You can never be too safe running a chainsaw when there are other workers around. Good point.


----------



## RCR 3 EVER (Oct 4, 2008)

Common sense, self awareness and awareness of surroundings also pays a part in how a chainsaw is handled.
While cutting small branches for kindling recently I noticed that the saw was coming a little too close to my foot while holding the branches down. I readjusted my stance and had no problems. I also wear the helmet, chaps and boots when cutting anything with a saw. Even though my wife does not cut, but she handles branches near me she also wears the chaps,etc

It was not until I bought my own saw that I started to wear PPE. For decades we cut with no PPE and only suffered 2 minor cuts on shins from the saw. We did wear helmets, but more for the dead trees dropping dead branches on us while cutting. I guess we were just stupidly lucky and the man upstairs looked after us stupid folks. 
I have now convinced my family members to now wear the PPE.:biggrinbounce2: 

The 2 guys that got injured did not posses the current knowledge that helmets and other PPE should be standard equipment and actually be worn and not sit on the truck if they even possessed the stuff.

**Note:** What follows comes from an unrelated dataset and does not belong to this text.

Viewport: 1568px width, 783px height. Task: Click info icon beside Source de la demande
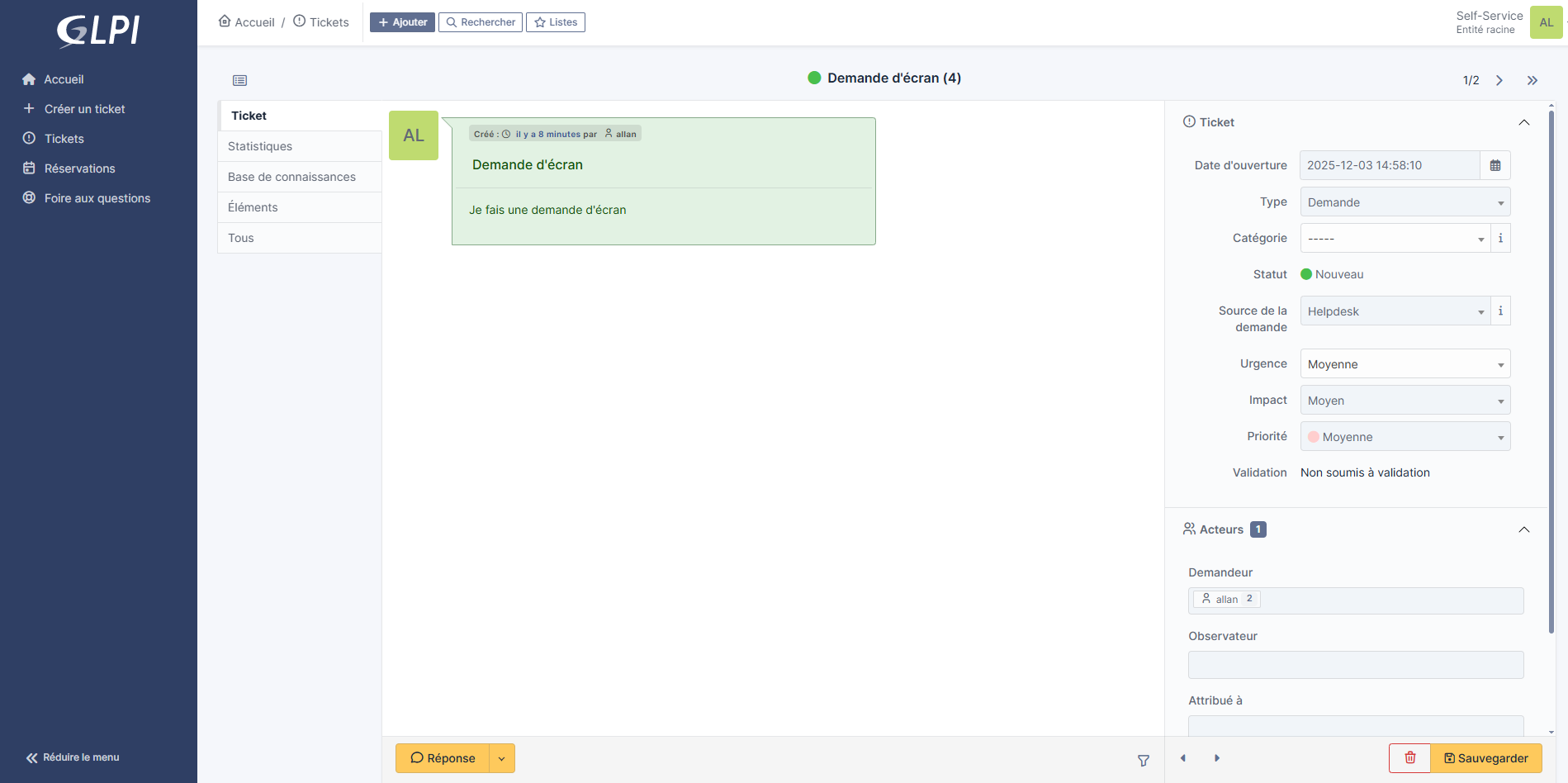click(x=1500, y=311)
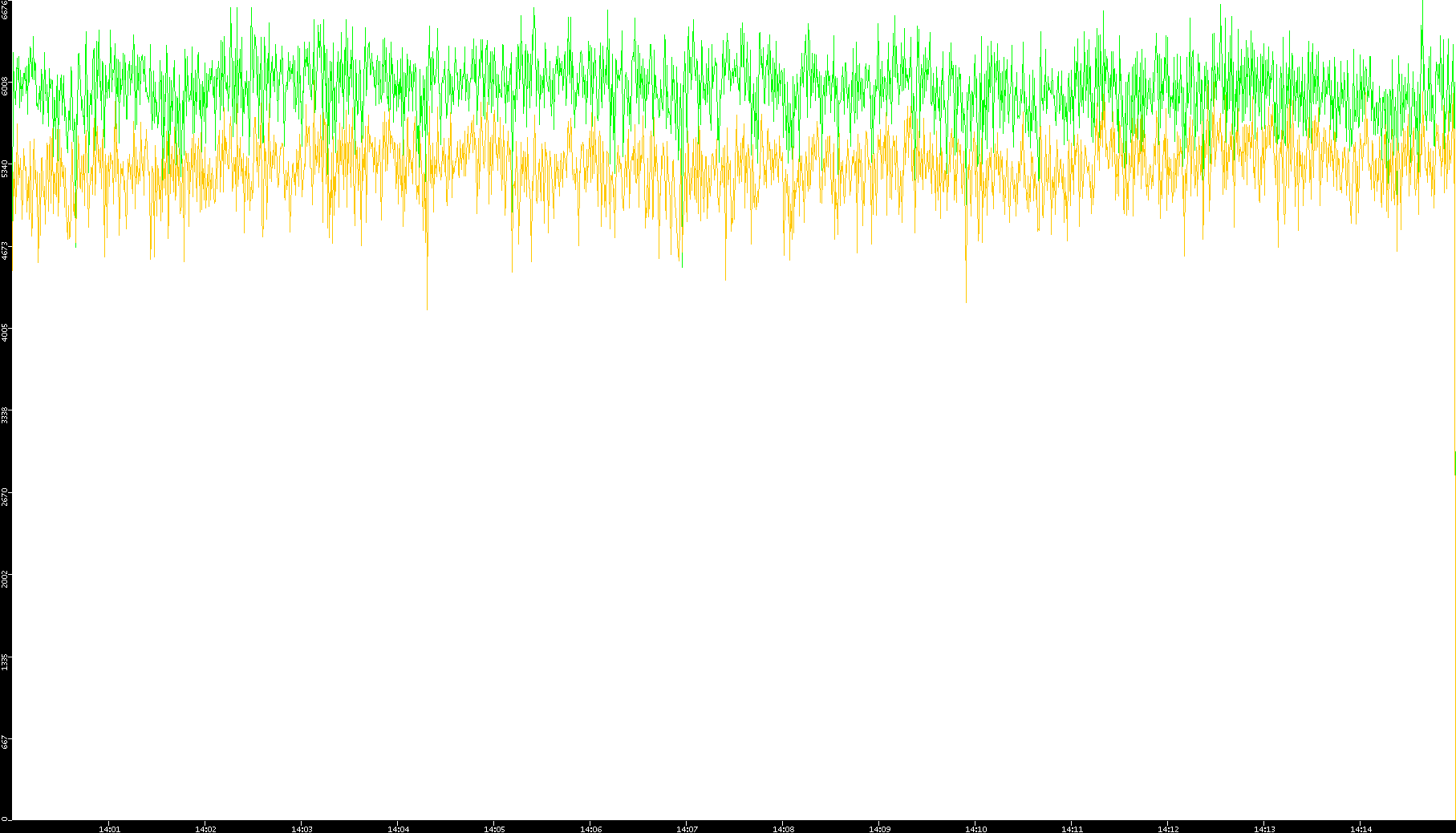Click the 4005 vertical axis label
Image resolution: width=1456 pixels, height=833 pixels.
(x=6, y=332)
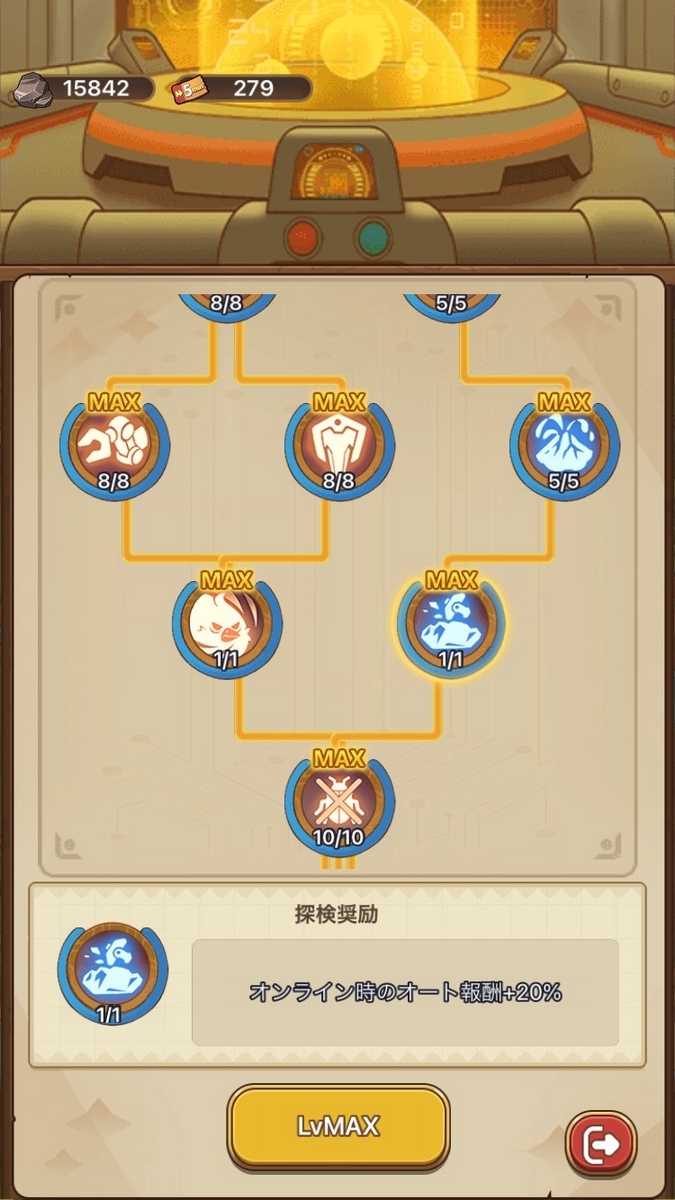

I hope the these guys had insurance and the homeowner does not get sued for creating a dangerous situation involving his tree.


----------



## Husky137 (Oct 4, 2008)

Hmmmm, I wonder why the chain brake didn't activate?


----------



## neil_004 (Oct 6, 2008)

Probably not enough energy in the kickback for the inertia brake. His hand position, grip or stance might have prevented the chain brake handle from being engaged.


----------



## Husky137 (Oct 8, 2008)

neil_004 said:


> Probably not enough energy in the kickback for the inertia brake. His hand position, grip or stance might have prevented the chain brake handle from being engaged.




Enough kick back to hit the guy in the forehead. I'd be willing to bet that it was removed or disabled some how. It would certainly fit with the rest of their apparent ineptitude.


----------